Depuis lundi 22 juin, plusieurs prévenus comparaissent devant le tribunal correctionnel de Marseille. Selon BFMTV, 18 prévenus, dont trois sociétés, sont jugés après plus de deux ans d’enquête. Notamment pour vente de marchandises contrefaites, blanchiment ou corruption. Avec au cœur du dossier une contrefaçon massive et largement installée dans les stands.
Le marché marseillais devenu dossier judiciaire
L’opération menée en février dernier avait déjà donné la mesure du phénomène : plus de 200 000 articles contrefaits saisis, pour une valeur estimée à 42 millions d’euros. Faux sacs Louis Vuitton, baskets Nike, bobs Lacoste, maillots de football ou articles imitant des marques de luxe ont fini dans un camion déchiqueteur.
Pour le procureur de Marseille, Nicolas Bessone, le marché était devenu « quasiment le centre français de la marchandise contrefaisante ». Une formule lourde de sens pour un lieu qui figurait même, selon lui, dans certains guides touristiques comme un passage obligé de Marseille. Derrière les « bonnes affaires », les autorités pointent une économie souterraine : baux irréguliers, sous-locations opaques, loyers en liquide, travailleurs clandestins présumés, soupçons de blanchiment et d’extorsion.

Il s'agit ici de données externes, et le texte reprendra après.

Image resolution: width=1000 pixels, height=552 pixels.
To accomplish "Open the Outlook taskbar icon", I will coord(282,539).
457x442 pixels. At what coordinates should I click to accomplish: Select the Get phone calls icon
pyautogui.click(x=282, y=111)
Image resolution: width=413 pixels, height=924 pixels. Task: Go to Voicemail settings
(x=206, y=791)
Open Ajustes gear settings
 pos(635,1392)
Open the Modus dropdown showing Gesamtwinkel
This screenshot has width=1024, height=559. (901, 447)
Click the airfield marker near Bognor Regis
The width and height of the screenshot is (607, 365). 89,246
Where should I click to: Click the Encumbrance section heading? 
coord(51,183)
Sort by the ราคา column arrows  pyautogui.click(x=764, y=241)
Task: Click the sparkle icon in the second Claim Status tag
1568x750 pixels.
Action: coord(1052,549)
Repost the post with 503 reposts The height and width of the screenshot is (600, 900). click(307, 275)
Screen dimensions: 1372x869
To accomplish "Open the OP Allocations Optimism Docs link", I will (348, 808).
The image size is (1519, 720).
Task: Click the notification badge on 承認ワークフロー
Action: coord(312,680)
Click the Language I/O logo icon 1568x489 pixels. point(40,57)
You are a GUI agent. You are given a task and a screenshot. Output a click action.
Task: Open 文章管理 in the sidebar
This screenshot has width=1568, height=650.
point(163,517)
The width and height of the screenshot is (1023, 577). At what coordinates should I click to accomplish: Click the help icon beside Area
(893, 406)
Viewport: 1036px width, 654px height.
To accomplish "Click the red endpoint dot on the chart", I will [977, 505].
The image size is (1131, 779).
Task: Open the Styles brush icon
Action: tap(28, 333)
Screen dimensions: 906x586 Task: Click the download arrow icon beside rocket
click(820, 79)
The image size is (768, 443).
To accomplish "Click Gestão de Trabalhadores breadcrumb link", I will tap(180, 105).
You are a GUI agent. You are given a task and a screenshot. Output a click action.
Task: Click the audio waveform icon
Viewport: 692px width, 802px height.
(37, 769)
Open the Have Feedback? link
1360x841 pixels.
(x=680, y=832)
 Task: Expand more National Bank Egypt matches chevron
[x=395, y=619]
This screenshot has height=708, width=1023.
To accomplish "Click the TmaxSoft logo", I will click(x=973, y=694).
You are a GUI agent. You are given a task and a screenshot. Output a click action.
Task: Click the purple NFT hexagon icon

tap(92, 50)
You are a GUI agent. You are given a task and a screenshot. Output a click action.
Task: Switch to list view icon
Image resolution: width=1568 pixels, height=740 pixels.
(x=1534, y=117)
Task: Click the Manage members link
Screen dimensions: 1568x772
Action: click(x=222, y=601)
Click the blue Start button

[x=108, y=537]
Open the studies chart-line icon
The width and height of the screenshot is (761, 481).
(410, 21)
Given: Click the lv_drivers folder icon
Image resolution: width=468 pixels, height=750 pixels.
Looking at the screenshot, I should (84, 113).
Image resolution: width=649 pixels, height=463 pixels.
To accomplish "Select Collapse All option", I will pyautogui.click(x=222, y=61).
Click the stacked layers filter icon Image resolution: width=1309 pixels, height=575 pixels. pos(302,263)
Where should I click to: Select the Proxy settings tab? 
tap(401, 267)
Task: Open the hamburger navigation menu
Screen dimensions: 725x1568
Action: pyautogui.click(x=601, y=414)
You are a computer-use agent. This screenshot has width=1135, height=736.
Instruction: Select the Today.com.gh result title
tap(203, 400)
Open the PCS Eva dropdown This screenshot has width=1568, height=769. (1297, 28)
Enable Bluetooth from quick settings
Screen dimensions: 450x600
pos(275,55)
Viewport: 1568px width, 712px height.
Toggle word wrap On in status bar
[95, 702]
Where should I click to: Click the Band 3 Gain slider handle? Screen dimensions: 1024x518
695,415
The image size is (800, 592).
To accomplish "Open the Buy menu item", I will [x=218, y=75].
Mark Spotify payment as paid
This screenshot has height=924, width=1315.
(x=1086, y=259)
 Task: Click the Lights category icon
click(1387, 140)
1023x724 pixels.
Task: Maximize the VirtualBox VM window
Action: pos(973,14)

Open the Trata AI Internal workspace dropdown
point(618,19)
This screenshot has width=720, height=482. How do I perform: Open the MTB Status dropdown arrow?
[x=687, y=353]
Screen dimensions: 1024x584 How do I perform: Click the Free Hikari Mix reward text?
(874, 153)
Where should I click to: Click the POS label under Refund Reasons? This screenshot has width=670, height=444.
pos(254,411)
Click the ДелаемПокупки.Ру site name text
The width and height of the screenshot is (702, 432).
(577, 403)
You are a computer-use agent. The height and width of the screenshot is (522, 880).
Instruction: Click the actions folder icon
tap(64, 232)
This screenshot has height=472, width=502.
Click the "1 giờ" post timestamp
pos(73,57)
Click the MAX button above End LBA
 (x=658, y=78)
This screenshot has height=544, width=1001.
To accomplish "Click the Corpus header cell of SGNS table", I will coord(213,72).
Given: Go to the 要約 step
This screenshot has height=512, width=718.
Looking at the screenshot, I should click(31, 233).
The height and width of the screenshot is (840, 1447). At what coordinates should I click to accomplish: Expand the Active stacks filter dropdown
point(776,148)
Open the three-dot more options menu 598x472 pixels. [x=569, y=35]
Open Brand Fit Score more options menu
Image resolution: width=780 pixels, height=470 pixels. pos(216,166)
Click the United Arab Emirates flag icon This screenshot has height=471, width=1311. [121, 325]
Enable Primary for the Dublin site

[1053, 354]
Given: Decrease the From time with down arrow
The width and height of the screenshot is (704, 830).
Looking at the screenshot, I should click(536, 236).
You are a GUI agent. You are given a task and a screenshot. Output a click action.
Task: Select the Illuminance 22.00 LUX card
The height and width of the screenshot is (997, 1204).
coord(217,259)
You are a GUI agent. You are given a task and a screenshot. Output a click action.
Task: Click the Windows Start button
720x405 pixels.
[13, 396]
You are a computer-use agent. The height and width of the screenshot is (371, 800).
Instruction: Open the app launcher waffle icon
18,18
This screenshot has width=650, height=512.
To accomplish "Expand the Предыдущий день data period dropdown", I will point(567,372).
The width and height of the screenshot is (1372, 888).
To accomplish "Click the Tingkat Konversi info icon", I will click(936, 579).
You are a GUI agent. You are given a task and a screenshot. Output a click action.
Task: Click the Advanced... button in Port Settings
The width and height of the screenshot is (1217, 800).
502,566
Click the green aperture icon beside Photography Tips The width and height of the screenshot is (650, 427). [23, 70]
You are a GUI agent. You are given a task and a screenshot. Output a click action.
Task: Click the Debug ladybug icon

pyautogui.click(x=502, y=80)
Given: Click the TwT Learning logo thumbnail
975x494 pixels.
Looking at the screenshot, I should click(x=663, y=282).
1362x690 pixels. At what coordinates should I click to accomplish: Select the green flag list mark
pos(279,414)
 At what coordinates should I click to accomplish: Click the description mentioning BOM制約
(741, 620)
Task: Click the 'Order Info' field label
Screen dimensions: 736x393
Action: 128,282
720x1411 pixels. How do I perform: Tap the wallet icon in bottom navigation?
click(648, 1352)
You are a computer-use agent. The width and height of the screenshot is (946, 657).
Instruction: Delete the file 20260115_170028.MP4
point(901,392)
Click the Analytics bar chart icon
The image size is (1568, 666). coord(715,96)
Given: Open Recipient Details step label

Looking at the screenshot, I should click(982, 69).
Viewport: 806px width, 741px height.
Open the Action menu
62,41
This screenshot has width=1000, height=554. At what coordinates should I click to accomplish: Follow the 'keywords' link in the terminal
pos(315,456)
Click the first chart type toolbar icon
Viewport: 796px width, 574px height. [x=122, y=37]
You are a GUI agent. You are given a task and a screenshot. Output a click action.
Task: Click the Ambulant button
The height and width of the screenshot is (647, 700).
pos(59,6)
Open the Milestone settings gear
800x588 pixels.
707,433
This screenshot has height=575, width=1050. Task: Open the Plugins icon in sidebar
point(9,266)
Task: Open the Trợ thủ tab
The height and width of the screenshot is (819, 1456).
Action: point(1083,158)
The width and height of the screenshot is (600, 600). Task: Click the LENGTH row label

Le mythe populaire face à l’économie parallèle
L’affaire ne se limite pas aux commerçants. Trois policiers municipaux sont soupçonnés d’avoir renseigné des occupants du marché sur des contrôles à venir, en échange d’articles contrefaits. Une fonctionnaire préfectorale est également poursuivie pour avoir touché un pot-de-vin. Autant d’éléments qui éloignent le dossier du simple folklore marseillais.
La fermeture administrative, ordonnée pour six mois, a certes fragilisé tout un quartier. Des commerçants voisins disent voir disparaître le passage et redoutent un effondrement de l’activité. Mais c’est précisément le piège de ces économies parallèles : elles peuvent donner l’illusion de faire vivre un quartier, tout en installant l’illégalité au cœur de la ville. À Marseille, le Marché du Soleil illustre l’échec d’un discours complaisant qui célèbre le « vivre-ensemble » sans toujours regarder ce qu’il peut couvrir : la contrefaçon, l’argent liquide, l’économie souterraine et l’affaissement de l’autorité publique.